Astro: the home robot
The little Astro, just 60 centimeters tall and weighing no more than 10 kilos, is designed to be a support for the elderly and help manage the house.
It is able to move around the rooms independently and recognize the people in the house, pass him video calls or even hand him a cold beer, thanks to its periscopic arm that allows it to interact with knobs and switches.
The one launched by Amazon is not a humanoid robot, like Elon Musk's recently announced Teslabot or Boston Dynamics' portentous dancing robot: Astro looks more like a screen-equipped roomba, which may remind you of the Emiglio toy, at least for a certain fixity of gaze.
No uncanny valley risk with Astro: Amazon's little robot doesn't look like a human, nor does it want to, with the sole exception of the LCD "face" with two very large, perfectly round eyes that can manifest the robot's "state of mind."
Astro has a "sentry mode" that allows it to patrol the house and activate if it detects any anomalies or unexpected presences.
The robot with puppy eyes
In Astro's launch commercial, the Amazon-branded robot appears to follow its "master" with an attentive gaze, just as a puppy would, and then passes a video call to the little lady of the house, intent on playing on the floor.
You can ask Astro to play music - just like it does with Alexa (all the news here), the smart soul of the home robot - or use its periscopic arm to show us what's happening on the stove while we're out of the house.
Presented with the promise of being launched by the end of the year at a special price of $999, Astro will cost in the future $1.449.99 - a few dollars less than the Chinese version of Spot, Boston Dynamics' celebrated robotic dog that pioneered "consumer" robotics.
Astro seems to listen intently, winks and is exactly the size of a small dog, just like Spot. Unlike the other robot dog, however, Astro can't wreak havoc in the home by toddling around or engaging in strange movements like Boston Dynamics' yellow dog does.
Astro looks a lot friendlier than the robots we're used to: Astro's big round eyes express happiness, worry, joy or curiosity, and bring us closer to the very real possibility of finally having a robot friend in the house, or a new pet to cuddle up with.

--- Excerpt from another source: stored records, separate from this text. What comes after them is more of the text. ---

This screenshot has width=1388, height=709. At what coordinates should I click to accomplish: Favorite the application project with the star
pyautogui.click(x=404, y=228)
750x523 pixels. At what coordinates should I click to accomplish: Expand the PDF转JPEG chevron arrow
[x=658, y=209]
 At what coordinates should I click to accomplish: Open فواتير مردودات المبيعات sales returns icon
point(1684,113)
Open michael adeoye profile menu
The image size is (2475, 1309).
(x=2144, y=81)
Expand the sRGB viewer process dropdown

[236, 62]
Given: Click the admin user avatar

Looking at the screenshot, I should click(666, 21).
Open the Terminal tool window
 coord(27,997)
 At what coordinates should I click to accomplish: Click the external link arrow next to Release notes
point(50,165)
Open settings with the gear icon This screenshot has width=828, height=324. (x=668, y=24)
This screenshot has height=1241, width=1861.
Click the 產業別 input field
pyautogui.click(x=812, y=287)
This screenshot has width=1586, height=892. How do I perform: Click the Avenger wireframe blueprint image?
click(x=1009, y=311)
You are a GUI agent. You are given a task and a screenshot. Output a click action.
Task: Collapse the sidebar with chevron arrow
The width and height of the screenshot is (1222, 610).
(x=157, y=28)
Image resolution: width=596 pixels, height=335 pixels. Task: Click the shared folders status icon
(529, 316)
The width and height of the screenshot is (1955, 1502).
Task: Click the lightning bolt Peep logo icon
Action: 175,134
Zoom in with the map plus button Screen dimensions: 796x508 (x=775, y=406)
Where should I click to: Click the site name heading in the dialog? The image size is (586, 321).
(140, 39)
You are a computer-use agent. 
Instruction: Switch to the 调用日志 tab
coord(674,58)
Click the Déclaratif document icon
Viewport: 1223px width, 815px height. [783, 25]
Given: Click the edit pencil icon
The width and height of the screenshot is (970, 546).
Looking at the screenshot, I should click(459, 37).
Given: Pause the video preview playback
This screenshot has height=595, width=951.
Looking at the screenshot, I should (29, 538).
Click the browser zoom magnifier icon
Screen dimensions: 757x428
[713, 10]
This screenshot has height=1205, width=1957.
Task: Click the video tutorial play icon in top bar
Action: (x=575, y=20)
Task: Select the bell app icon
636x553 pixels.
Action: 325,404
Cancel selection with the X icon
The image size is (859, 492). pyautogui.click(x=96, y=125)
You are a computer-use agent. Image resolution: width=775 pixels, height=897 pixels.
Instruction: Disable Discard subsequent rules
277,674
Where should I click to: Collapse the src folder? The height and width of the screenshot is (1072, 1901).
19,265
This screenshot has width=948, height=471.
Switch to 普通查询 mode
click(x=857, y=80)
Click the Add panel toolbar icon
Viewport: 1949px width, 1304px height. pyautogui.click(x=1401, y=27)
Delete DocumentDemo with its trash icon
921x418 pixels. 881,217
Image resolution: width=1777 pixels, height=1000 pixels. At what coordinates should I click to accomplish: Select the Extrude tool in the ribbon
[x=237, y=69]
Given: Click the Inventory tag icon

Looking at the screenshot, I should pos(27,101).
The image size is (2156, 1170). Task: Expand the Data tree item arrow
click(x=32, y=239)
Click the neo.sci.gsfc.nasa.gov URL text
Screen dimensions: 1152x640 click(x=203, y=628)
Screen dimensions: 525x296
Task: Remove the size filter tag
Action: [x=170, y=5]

Just announced, Amazon's little robot is already causing discussion, and certainly not because of the shape it was decided to give him: it would seem a danger to privacy, not unlike Alexa, and it would seem to be not yet ready for commercialization.
According to what has been revealed to Vice by some sources within the company, Astro would be "a disaster", to the level that "it would throw itself down a flight of stairs if the opportunity arose".
Amazon does not collect the provocation, and confirms that the small robot has "passed rigorous tests on both quality and safety, including tens of thousands of hours of testing with participants in the beta test phase".